Every year around Christmas there is a surge of activity on the Codea Forums and on this tutorial site. A common theme in the comments and emails that we receive, is that this site assumes quite a bit of knowledge and as Codea appears to be attractive to first time programmers there are some gaps which need to be filled.

This tutorial is an attempt to fill in some of those gaps. In particular, we will try and provide a quick primer on the Lua language which Codea uses. To ensure that Codea does not incur the wrath of Apple, there are some features of the Lua language which have been disabled in Codea. We will discuss these briefly but the list is diminishing with every new release of Codea and there isn't anything which will likely cause you any problems.

25.2 Lua

Lua is a light weight scripting language written in C. By light weight we don't mean that it isn't capable of writing complicated code but that the syntax is stream lined and straight forward. This makes it a great first language to learn. 

Lua means "moon" in Portugese, it is the evolution of another language called SOL (Portugese for "sun"). It was created in 1993 by Roberto Ierusalimschy, Luiz Henrique de Figueiredo, and Waldemar Celes, members of the Computer Graphics Technology Group (Tecgraf) at the Pontifical Catholic University of Rio de Janeiro, in Brazil (hence the Portugese naming).

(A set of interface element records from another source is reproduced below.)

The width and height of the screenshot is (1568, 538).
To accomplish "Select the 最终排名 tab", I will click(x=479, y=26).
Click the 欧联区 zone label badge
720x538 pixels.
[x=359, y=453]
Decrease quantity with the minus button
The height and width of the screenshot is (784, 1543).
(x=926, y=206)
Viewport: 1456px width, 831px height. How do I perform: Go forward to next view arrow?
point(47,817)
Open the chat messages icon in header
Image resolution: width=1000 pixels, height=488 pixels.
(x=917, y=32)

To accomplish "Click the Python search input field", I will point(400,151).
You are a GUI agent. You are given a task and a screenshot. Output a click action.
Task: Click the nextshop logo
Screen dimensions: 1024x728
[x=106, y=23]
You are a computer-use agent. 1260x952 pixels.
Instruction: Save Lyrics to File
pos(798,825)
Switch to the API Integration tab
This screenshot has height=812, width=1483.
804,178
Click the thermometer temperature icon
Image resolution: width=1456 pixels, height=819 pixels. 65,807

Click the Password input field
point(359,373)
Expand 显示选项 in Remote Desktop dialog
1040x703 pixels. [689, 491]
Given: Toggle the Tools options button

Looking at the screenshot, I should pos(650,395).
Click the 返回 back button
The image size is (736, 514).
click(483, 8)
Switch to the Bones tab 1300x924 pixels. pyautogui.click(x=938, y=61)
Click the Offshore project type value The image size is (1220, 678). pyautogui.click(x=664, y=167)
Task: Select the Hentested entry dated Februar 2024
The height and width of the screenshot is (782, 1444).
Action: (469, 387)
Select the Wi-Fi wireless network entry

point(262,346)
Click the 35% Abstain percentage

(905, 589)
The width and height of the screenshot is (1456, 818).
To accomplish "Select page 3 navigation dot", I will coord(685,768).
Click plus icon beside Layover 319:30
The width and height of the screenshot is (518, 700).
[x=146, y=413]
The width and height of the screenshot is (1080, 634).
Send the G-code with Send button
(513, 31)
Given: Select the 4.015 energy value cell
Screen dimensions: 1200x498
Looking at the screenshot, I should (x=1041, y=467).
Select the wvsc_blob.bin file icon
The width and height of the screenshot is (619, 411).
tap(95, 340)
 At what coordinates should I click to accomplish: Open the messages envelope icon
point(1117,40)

25.3 Variables and Data Types

Variables are memory locations that hold data. There are three kinds of variables in Lua: global variables, local variables, and table fields. All variables are global unless defined otherwise. Defining an identifier as local is done using the local keyword. Local identifiers are not visible outside the block in which they were declared, but are visible inside sub-blocks. This is called lexical scoping. For Codea a tab is considered a chunk,  which translates as follows:
  1. If you define a variable within any of the tabs it will, by default be treated as global.
  2. If you define a local variable within a tab (but outside a function), you will only be able to access it within that tab.
  3. If you define a local variable within a function, you can only access it from within that function. However, if a function is enclosed in another function, then it has access to all the local variables of that function. In these circumstances, the external local variable is called an "upvalue". We cover this in Interlude 7.
Assigning to a variable that has not been declared locally within the current chunk will recursively search for that name in the parent chunk, up to the top-level. If the name is found, the assignment is made to that variable. If the name is not found, the assignment becomes a global (either creating a new variable, or replacing an existing global). The consequence of this behaviour is that using local variables is much faster than globals.

Global identifiers are stored in the implicit global environment table, which can explicitly be accessed through the name _G (see section 25.5).  

Variable names must start with a letter or underscore and can contain letters, digits or underscores. Defined keywords in Lua can not be used as a variable name (e.g. and, break, do, else and end). As a convention, variables in capitals starting with an underscore (e.g. _G or  _VERSION) are reserved for internal Lua global variables.

Lua supports only a small number of data types. The ones you will use the most are boolean (true or false), numbers, strings and tables. 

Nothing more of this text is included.